PROBLEMAS PARA RESOLVER
a) Indica si cada afirmación concuerda con el texto sobre el Hotel Okura y cita las palabras del texto que lo deciden: (i) el edificio original del Okura se terminó en 1962; (ii) el ala sur también será derribada; (iii) el edificio original será sustituido por una única torre de unas 40 plantas.
b) Reproduce sin cambios el pasaje del texto sobre el Hotel Okura que va desde «El Okura como» hasta «de ese frenesí.».
━━━━━ TEXTO CITADO
Quiero vivir en el Hotel Okura, hacer crawl en sus piscinas (abierta y climatizada), probarme su yukata de cortesía —«lado izquierdo sobre el derecho; al revés es para los muertos», me advierte V por WhatsApp— y embobarme viendo cómo sus ascensoristas se recogen la manga del kimono y, con un suave pero implacable gesto, me franquean el paso a la cabina: «Douzo o-hairi, kudasai (pase, por favor)».

El conductor arranca perezosamente y descorro el visillo. La encargada de equipaje me reconoce y saluda por última vez.

El Okura es un espacio imaginario. Lo es para mí desde que lo abandoné esa mañana de marzo y, desde septiembre de 2015, lo es para todos. Pronto quedará —tras apenas 50 años de servicio— aplastado por el inevitable Godzilla corporativo. Tokio está ávido de plusvalías, y ese apetito hace intolerable la generosidad del jardín de ginkgos, el majestuoso lobby, la piscina al aire libre, los bares y salones, los pasos subterráneos y esos eternos pasillos adornados por delicados ikebanas. Fui al Okura a visitar Tokio —no al revés— y, por el camino, me enamoré seriamente. ¿Cómo contener mi entusiasmo tardoadolescente?

El Okura como souvenir: un decálogo

  1. Japonismo. El Okura no tiene autor, sino autores. El edificio suele atribuirse a la pareja Yoshiro Taniguchi / Hideo Kosaka, pero es imposible obviar al ejército de artesanos que elaboraron sus interiores de poliedros luminosos, abstractos mosaicos y telas estampadas, una sobria y precisa encarnación del Edo mundano.
  2. Anacronismo light. Ese limbo estético pre-pop (flequillo negro bien peinado, gafas de carey, trajes gris slim-fit) refleja la condición de anomalía histórica del Okura: se terminó en 1962, cuando la arquitectura japonesa estaba ya hipnotizada por las megaestructuras y las posibilidades del salto tecnológico, pero en el hotel no hay rastro alguno de ese frenesí.
  3. El doble. Decimos el Okura, pero habría que puntualizar: son los Okura, desde que en 1973 se inaugurase el ala sur, conectada con el lobby mediante un cordón umbilical subterráneo. La calle que separa el Okura original y su copia —que sí se salvará de la piqueta— marca el límite, también, entre los distritos tokiotas de Toranomon y Roppongi.
  4. El futuro. El edificio original será sustituido por dos estructuras, una torre de unas 40 plantas y otra de 16, unidas por su base. Lo cierto es que las colinas de la capital comienzan a estar plagadas de esas piezas, a cual menos memorable.
━━━━━━━━━━
━━━━━ DATOS SIN PROCESAR
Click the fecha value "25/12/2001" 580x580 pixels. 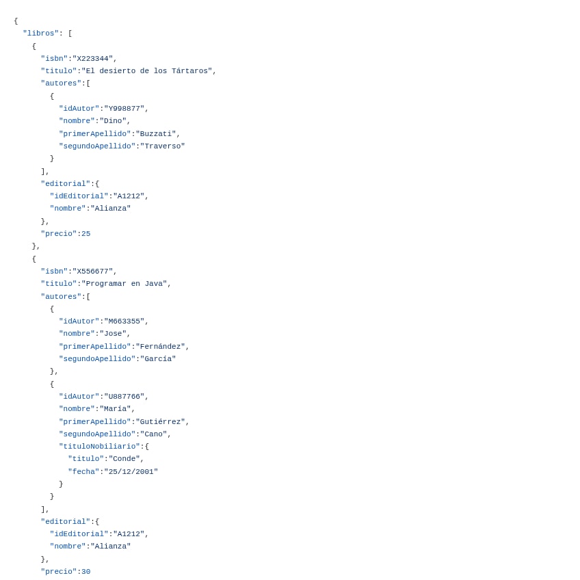click(131, 472)
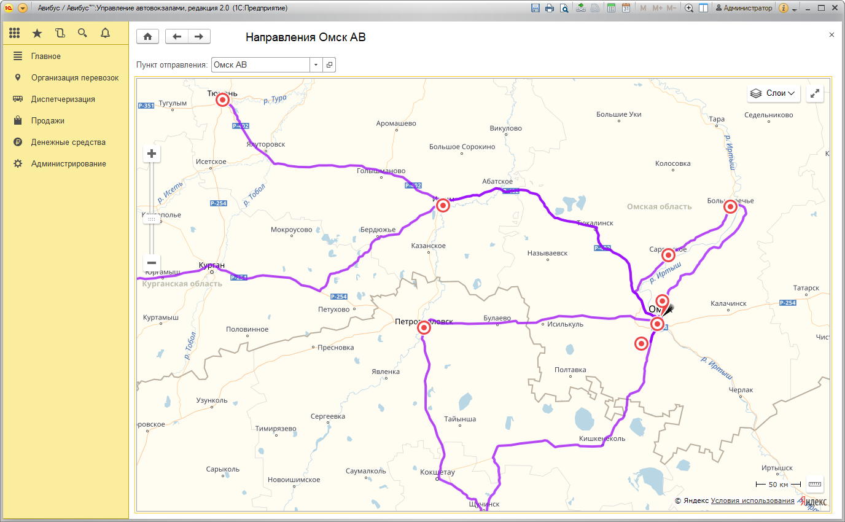Click the map zoom slider handle
845x522 pixels.
152,219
━━━━━━━━━━
RESULTADOS
a)
(i) Sí: «se terminó en 1962».
(ii) No: «que sí se salvará de la piqueta».
(iii) No: «será sustituido por dos estructuras, una torre de unas 40 plantas y otra de 16».

b)
El Okura como souvenir: un decálogo

  1. Japonismo. El Okura no tiene autor, sino autores. El edificio suele atribuirse a la pareja Yoshiro Taniguchi / Hideo Kosaka, pero es imposible obviar al ejército de artesanos que elaboraron sus interiores de poliedros luminosos, abstractos mosaicos y telas estampadas, una sobria y precisa encarnación del Edo mundano.
  2. Anacronismo light. Ese limbo estético pre-pop (flequillo negro bien peinado, gafas de carey, trajes gris slim-fit) refleja la condición de anomalía histórica del Okura: se terminó en 1962, cuando la arquitectura japonesa estaba ya hipnotizada por las megaestructuras y las posibilidades del salto tecnológico, pero en el hotel no hay rastro alguno de ese frenesí.